Records supplied:
- - -

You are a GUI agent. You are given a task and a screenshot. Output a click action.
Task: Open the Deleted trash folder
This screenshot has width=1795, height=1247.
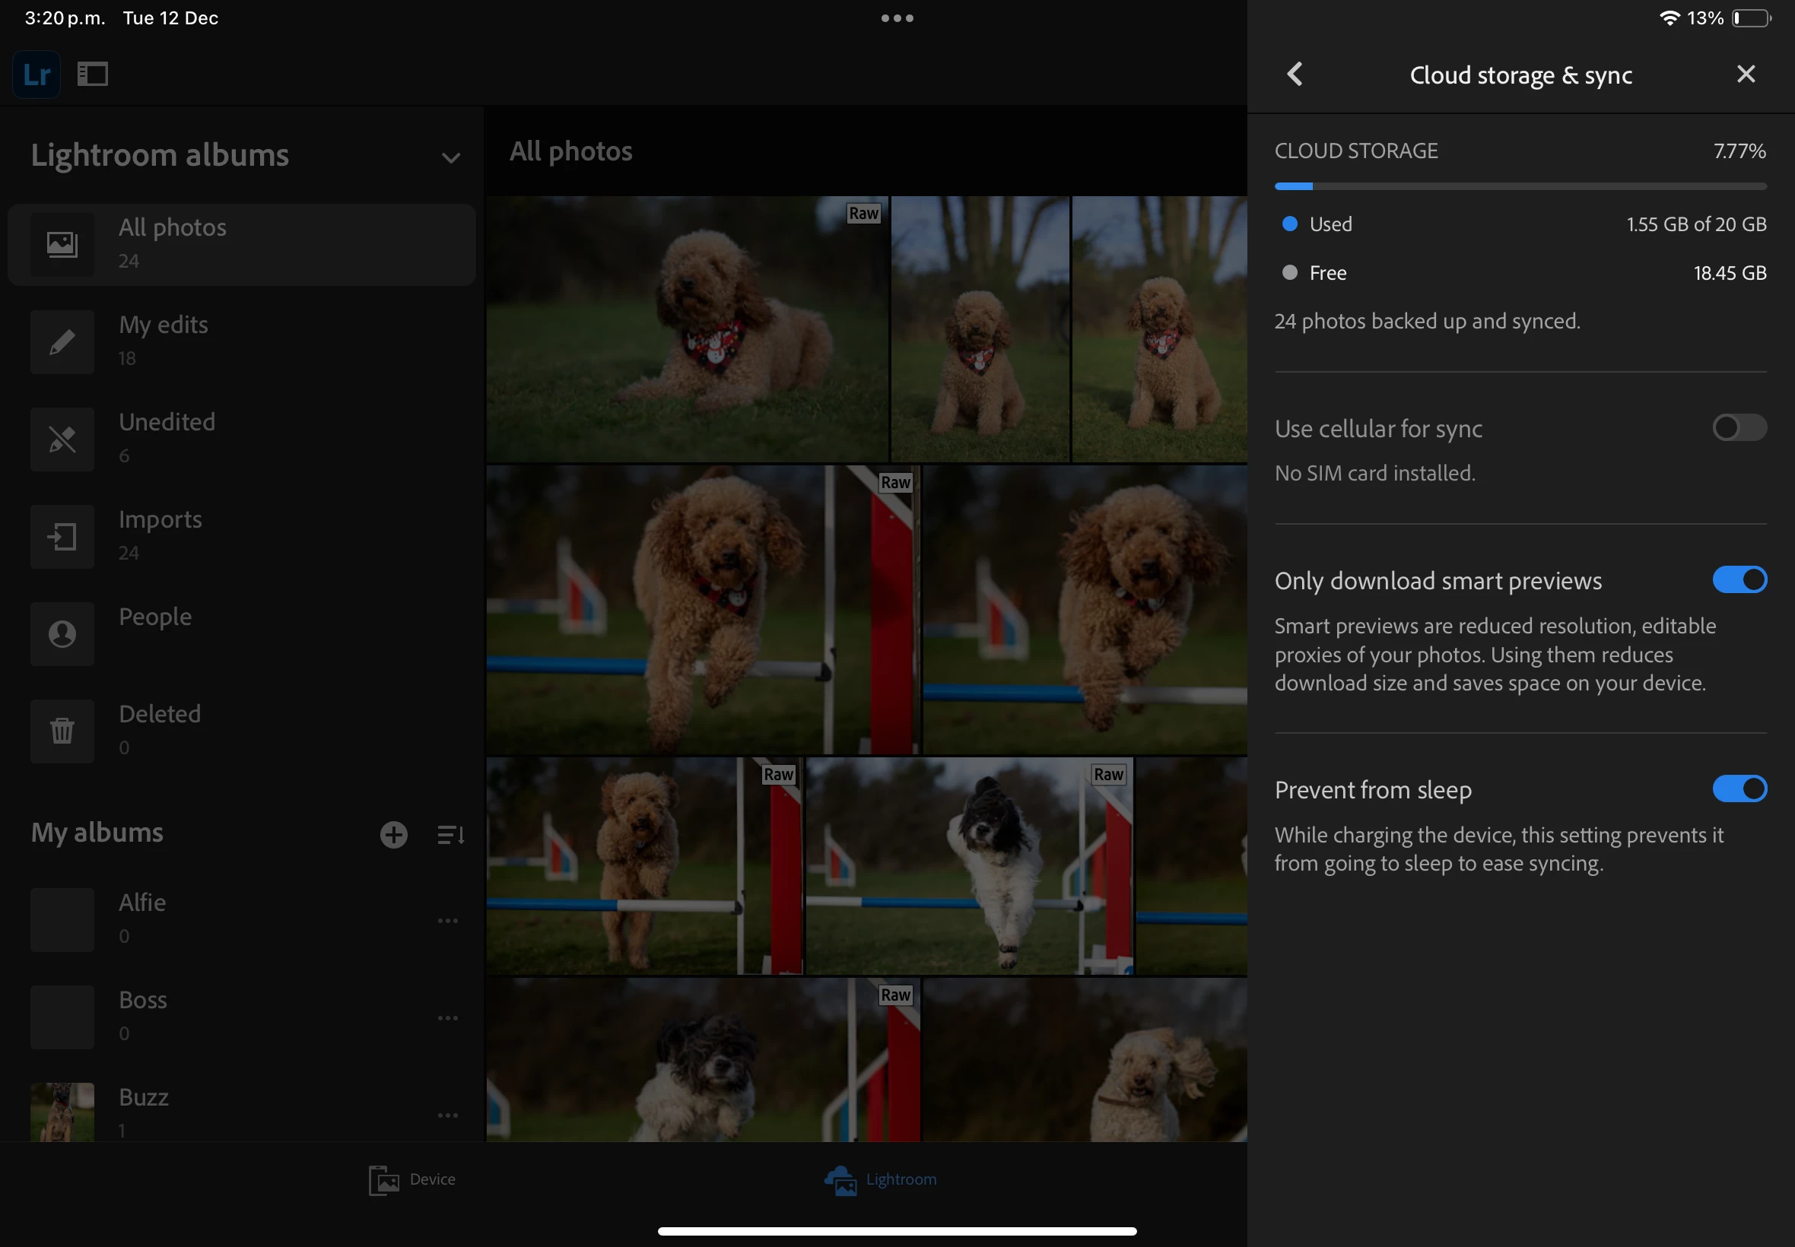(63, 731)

- - -

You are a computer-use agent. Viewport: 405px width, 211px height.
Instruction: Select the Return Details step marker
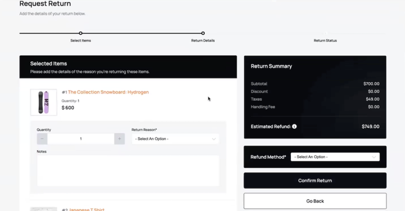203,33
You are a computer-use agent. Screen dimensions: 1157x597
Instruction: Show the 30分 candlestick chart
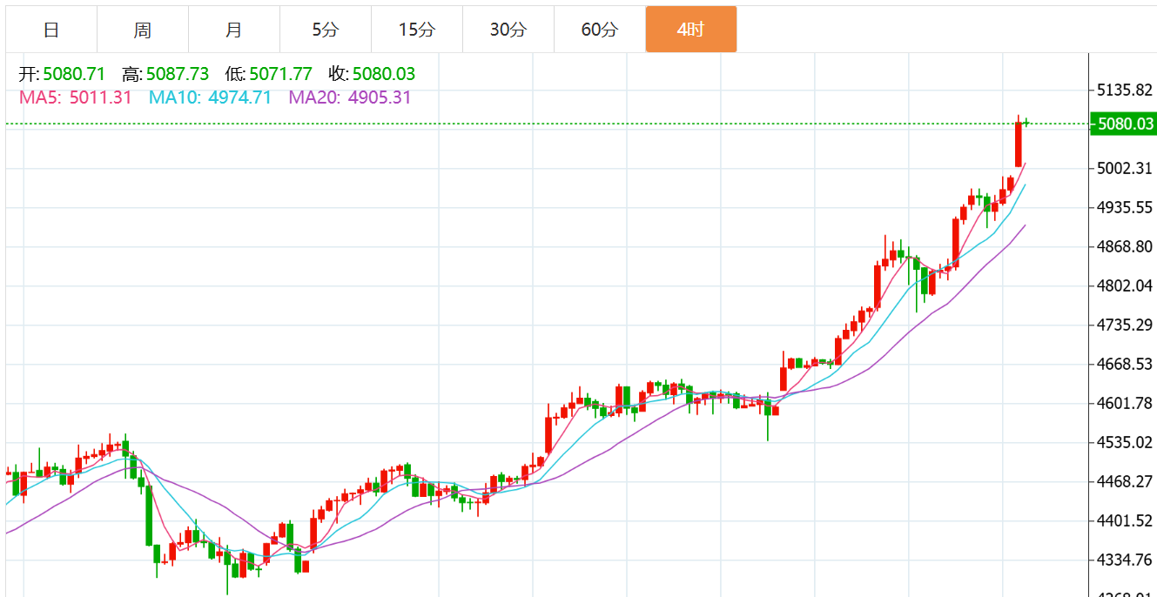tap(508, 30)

- - -

What this task involves: Rewrite the items from the line containing "You are a computer-use agent. Screen" through the line containing "tap(508, 30)", both included, so that "candlestick" becomes "line" and nothing else changes. Give only those lines, without the pictures.

Finished exercise:
You are a computer-use agent. Screen dimensions: 1157x597
Instruction: Show the 30分 line chart
tap(508, 30)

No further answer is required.